Oh come on, at least attempt to get the analogy accurate. Oil is a consumable; there are no consumables with a GPU only component parts.
If you want to try the car analogy then imagine the door squeaked every time you opened or closed it, so you decided to fit your own hinge. 6 months later you try to claim for a new door via warranty because the door you have just fell off.
Good luck with that.
Yea mine wasn't a great analogy. But neither is yours.
Your trying to claim for warranty on the part you replaced.
In GPU terms that would be trying to claim for the Thermal pads you had already swapped out.
More accurate maybe would be fitting a different air filter in your car, and claiming for gear box issue.
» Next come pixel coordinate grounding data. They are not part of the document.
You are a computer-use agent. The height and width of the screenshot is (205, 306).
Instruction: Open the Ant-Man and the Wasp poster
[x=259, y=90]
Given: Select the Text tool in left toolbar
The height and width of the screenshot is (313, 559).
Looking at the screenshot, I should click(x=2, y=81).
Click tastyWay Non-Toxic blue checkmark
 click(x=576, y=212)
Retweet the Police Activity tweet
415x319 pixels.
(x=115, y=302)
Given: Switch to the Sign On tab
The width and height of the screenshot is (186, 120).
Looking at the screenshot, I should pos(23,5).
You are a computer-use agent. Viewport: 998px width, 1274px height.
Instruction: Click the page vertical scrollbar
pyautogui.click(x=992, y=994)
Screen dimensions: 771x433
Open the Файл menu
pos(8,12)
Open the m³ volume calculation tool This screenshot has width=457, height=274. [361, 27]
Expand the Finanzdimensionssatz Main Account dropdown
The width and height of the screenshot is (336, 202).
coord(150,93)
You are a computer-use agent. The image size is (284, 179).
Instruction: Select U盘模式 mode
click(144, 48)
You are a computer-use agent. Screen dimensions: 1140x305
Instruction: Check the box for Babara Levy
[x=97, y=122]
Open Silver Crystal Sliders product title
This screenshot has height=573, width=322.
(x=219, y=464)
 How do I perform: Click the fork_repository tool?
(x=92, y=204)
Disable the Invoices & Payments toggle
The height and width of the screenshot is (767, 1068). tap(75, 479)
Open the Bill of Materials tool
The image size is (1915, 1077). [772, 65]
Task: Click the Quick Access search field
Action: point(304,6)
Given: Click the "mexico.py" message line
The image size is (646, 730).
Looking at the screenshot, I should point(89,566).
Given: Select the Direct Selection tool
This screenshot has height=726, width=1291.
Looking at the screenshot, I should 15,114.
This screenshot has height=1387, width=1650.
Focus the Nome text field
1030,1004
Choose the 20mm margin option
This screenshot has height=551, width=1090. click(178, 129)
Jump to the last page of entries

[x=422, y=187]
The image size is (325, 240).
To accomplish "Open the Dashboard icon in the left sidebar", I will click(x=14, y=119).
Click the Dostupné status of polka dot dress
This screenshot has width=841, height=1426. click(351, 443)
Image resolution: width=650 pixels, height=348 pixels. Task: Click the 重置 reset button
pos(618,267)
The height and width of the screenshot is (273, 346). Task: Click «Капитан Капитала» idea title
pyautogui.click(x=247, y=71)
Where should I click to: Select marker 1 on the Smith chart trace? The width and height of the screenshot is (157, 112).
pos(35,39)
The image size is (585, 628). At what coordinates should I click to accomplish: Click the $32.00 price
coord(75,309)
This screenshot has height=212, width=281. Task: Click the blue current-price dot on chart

And my point here is to highlight in the case of the car, the manufacture would need to show that your change lead to the failure.
So if you changed the pads, and then the memory failed. Well, they can show that to be the case.
The big difference of course with cars and electrical components is where the actual cost is. For example an engine parts cost is going to largely stem from materials and parts. Little R&D.
In a GPU... the actual circuit board and chips dont cost anywhere near the cost of the card to produce. Thats loaded more towards the R&D needed to make it.
As such, replacing a faulty GPU does not cost nVidia anywhere near its RRP. Especially as they will likely refrub the failed cards for the next RMA.
Either way... my analogy is bad. But I am trying to highlight how willing people seem to be to take a manufactures word as gospel when it comes to electronics. Something they would not accept for other goods.